Ask HN: Has anyone here saved a failing software project? - jmilinion

If so, how did you do it?  Was the old team still there or did it need new people?
======
voidvoid
Saved might be a strong word, but I've helped some projects get delivered over
time and over budget, when four previous teams had failed to deliver at all.

That really is a significant warning sign. If you are dealing with an
organization that is currently failing at something it can mean almost
anything. They don't have the skills? They trusted a 3rd party supplier? They
have one bad leader?

If you are dealing with an organization that has failed repeatedly on the same
task, then you are dealing with entrenched issues that you are not going to
easily change. If they've decided in the past that this project can be done by
10 people in 3 months with continuously increasing scope then there's a good
chance that's how it will run this time too.

As far as I can tell the key is to learn to be diplomatic but emphatic about
saying no.

You can only be an asshole to coworkers occasionally, and you need to recharge
your karma in the meantime, so being the guy who always says "no, that's too
hard. It would take too long" will just mean you'll get sidelined and routed
around.

You need to be the guy who says "Yes! That feature sounds awesome! Our
customers will love it! Which feature can we cut to make time for it?"

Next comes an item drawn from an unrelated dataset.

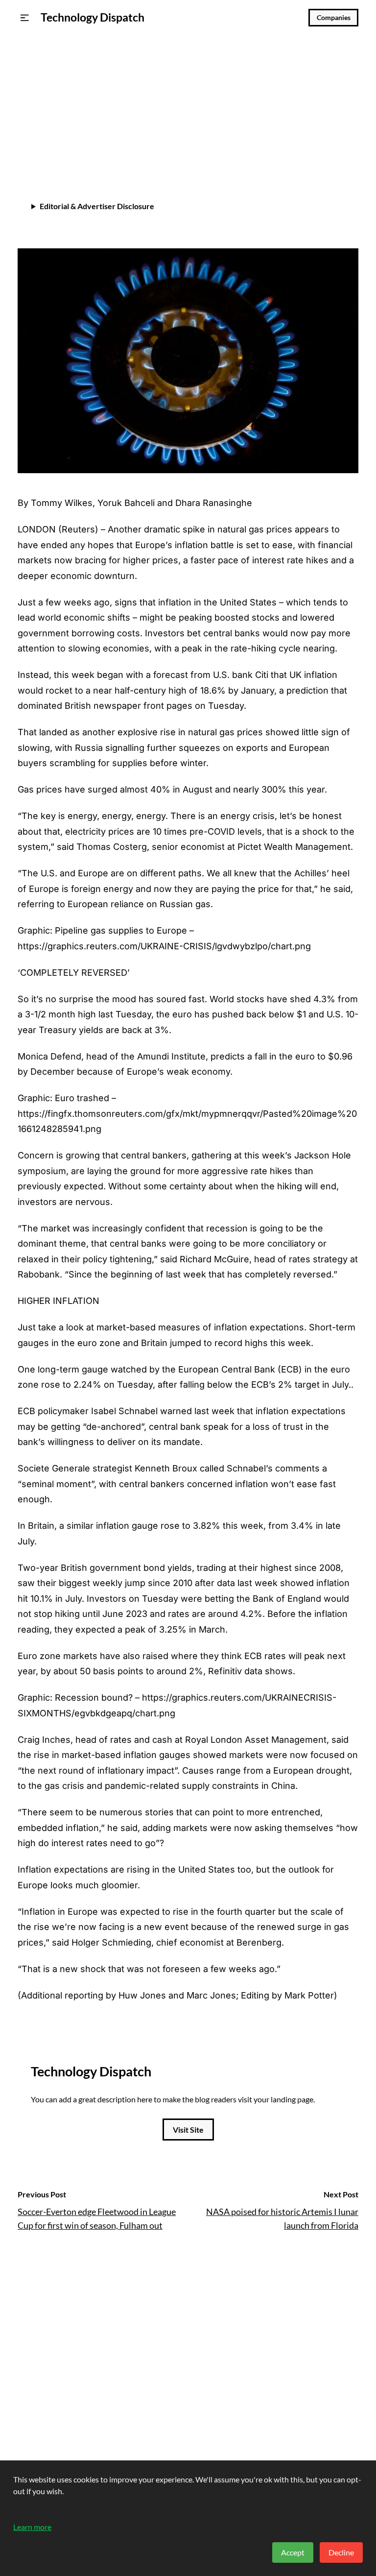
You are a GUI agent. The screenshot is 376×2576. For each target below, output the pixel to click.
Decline (341, 2552)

Pretending that design and scope will stay the same for 6 months is fantasy,
but as it changes you need to maintain a non-negotiable climate of people
working regular hours and not getting bullied into making impossible promises.

Give somebody a goal 10% out of his comfort zone and he will work harder to
meet it. Give somebody a goal 50% out of his comfort zone and he will make
jokes about the whooshing sound that deadlines make as they fly past.

------
davismwfl
I used to run a consulting practice where all we did was technical project
rescues. I can say it is never really fun, almost always sucks and is never
easy (which was the draw for me). The range of issues is huge, from entrenched
teams unwilling to adapt, to horrible leadership to just a general lack of
experience.

The recipe is almost always the same though, identify the gaps, increase
communication, organize the project, reduce the initial scope, set some
realistic deadlines, get some easy/quick wins and get both sides (IT and
business) to the table to discuss reality regularly.

Also, quickly get rid of negativity, if you find someone that pulls the team
down and out, try to pull them aside and get to the root of it. If they can't
be influenced to help positively get them off the project or out of the
company quickly, like ripping the band-aid off. No one likes to talk about
firing people, but reality is what it is, one bad apple on a team can destroy
a project by killing morale and feeding FUD. And frankly, you aren't doing
that person any favors by letting them stay and be miserable either.

My 2 cents, projects need to be rescued because of weak leadership and
decisions that went without being made for too long. A bad decision is almost
always better than no decision, at least you have something to work with. No
decision is almost always a mistake and guarantees nothing changes.

------
projectileboy
Yeah, sometimes. It's challenging. When I've been successful, it's usually
been a mixture of ingredients: a majority of capable team members who want to
succeed; some level of management support for the changes you need to make;
introducing (or improving) build and test automation; and planning and
tracking work iteratively, chunking work into small end-to-end slices whenever
possible. I know "agile" methods often get a bad rap (and often rightly so),
but if you have a project in trouble, you need to be able to understand how
much work you have left, and how you're progressing towards getting that work
done.

------
pasbesoin
Meta: Make sure you get paid and credited for it. (And note the order in which
I listed those.)

The world is full of discarded heros.